## What you need to do
Print what the records say exactly, and omit the pictures.

____

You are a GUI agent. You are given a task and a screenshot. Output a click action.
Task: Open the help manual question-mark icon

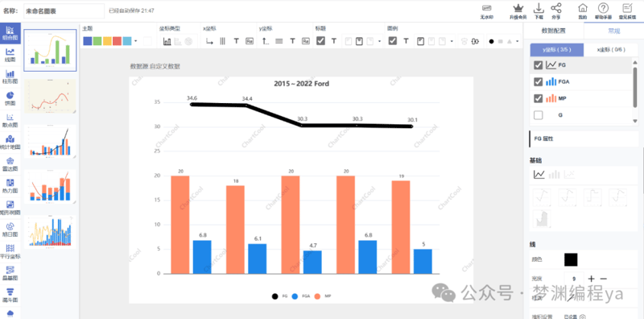[x=602, y=8]
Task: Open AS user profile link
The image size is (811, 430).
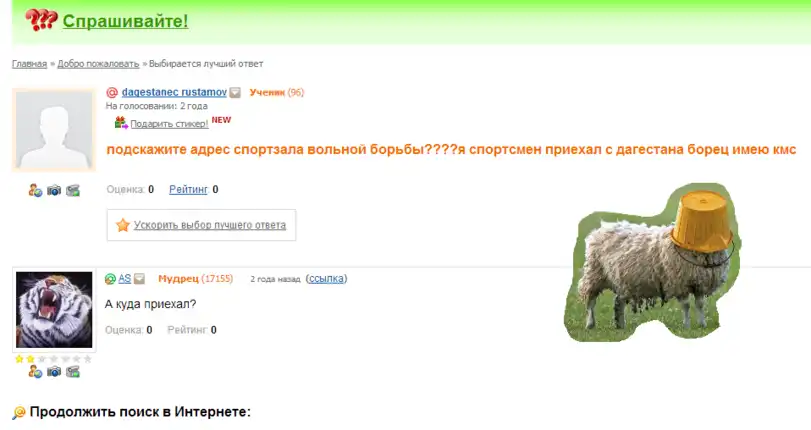Action: pyautogui.click(x=125, y=278)
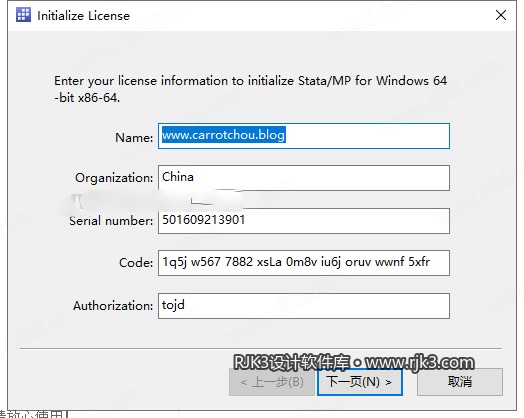This screenshot has height=418, width=524.
Task: Click the tojd text in Authorization
Action: point(173,305)
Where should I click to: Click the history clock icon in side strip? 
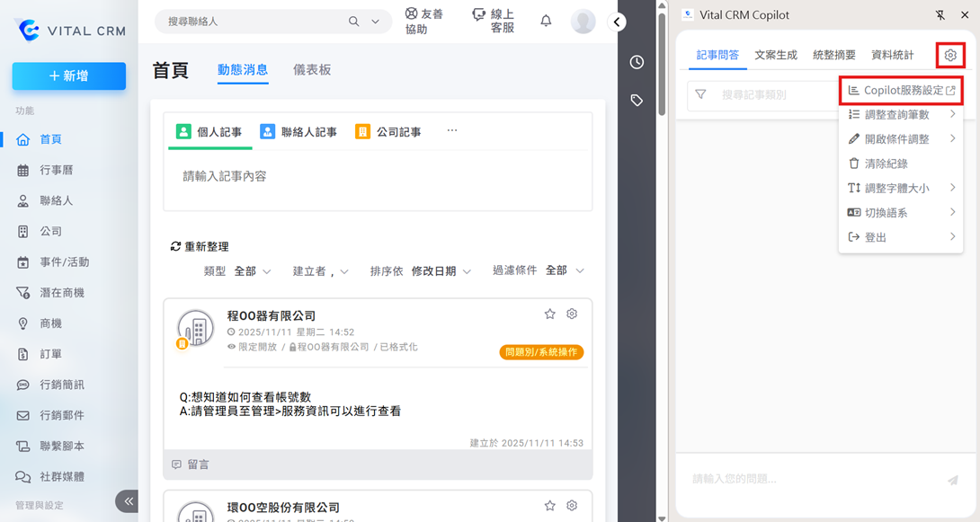[637, 62]
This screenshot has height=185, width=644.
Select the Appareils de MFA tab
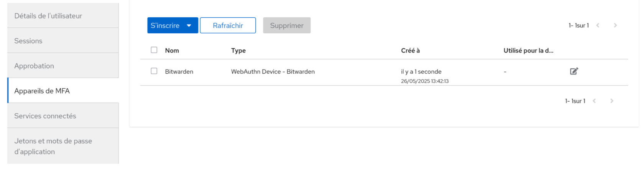[x=63, y=91]
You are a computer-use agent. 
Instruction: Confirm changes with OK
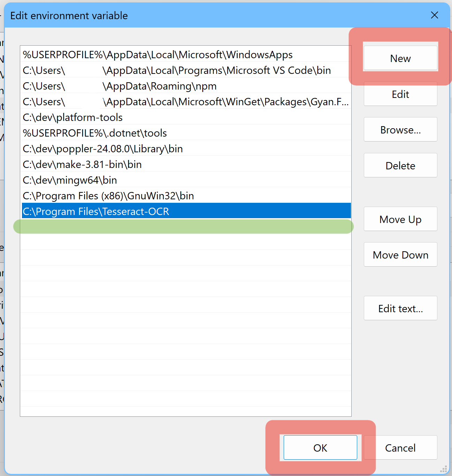[x=320, y=447]
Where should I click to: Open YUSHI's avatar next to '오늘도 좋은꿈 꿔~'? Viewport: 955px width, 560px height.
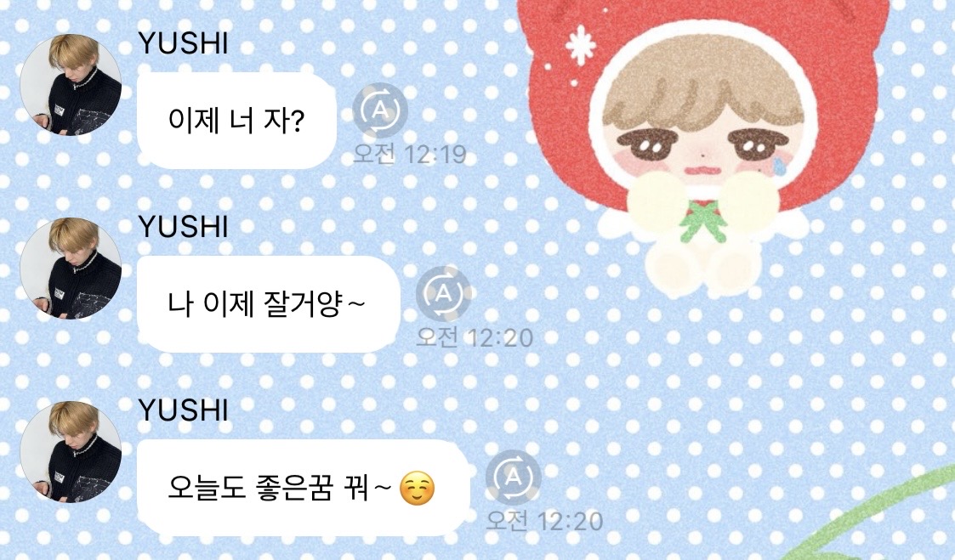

____

## Expected output
You are a GUI agent. You are given a task and a screenshot. Output a click action.
Task: Open the help manual question-mark icon

[x=602, y=8]
Task: Open AS user profile link
The image size is (811, 430).
Action: pyautogui.click(x=125, y=278)
This screenshot has height=418, width=524.
Task: Click the tojd text in Authorization
Action: point(173,305)
Where should I click to: Click the history clock icon in side strip? 
[637, 62]
This screenshot has height=185, width=644.
Select the Appareils de MFA tab
[x=63, y=91]
You are a computer-use agent. 
Instruction: Confirm changes with OK
[x=320, y=447]
Where should I click to: Open YUSHI's avatar next to '오늘도 좋은꿈 꿔~'? Viewport: 955px width, 560px height.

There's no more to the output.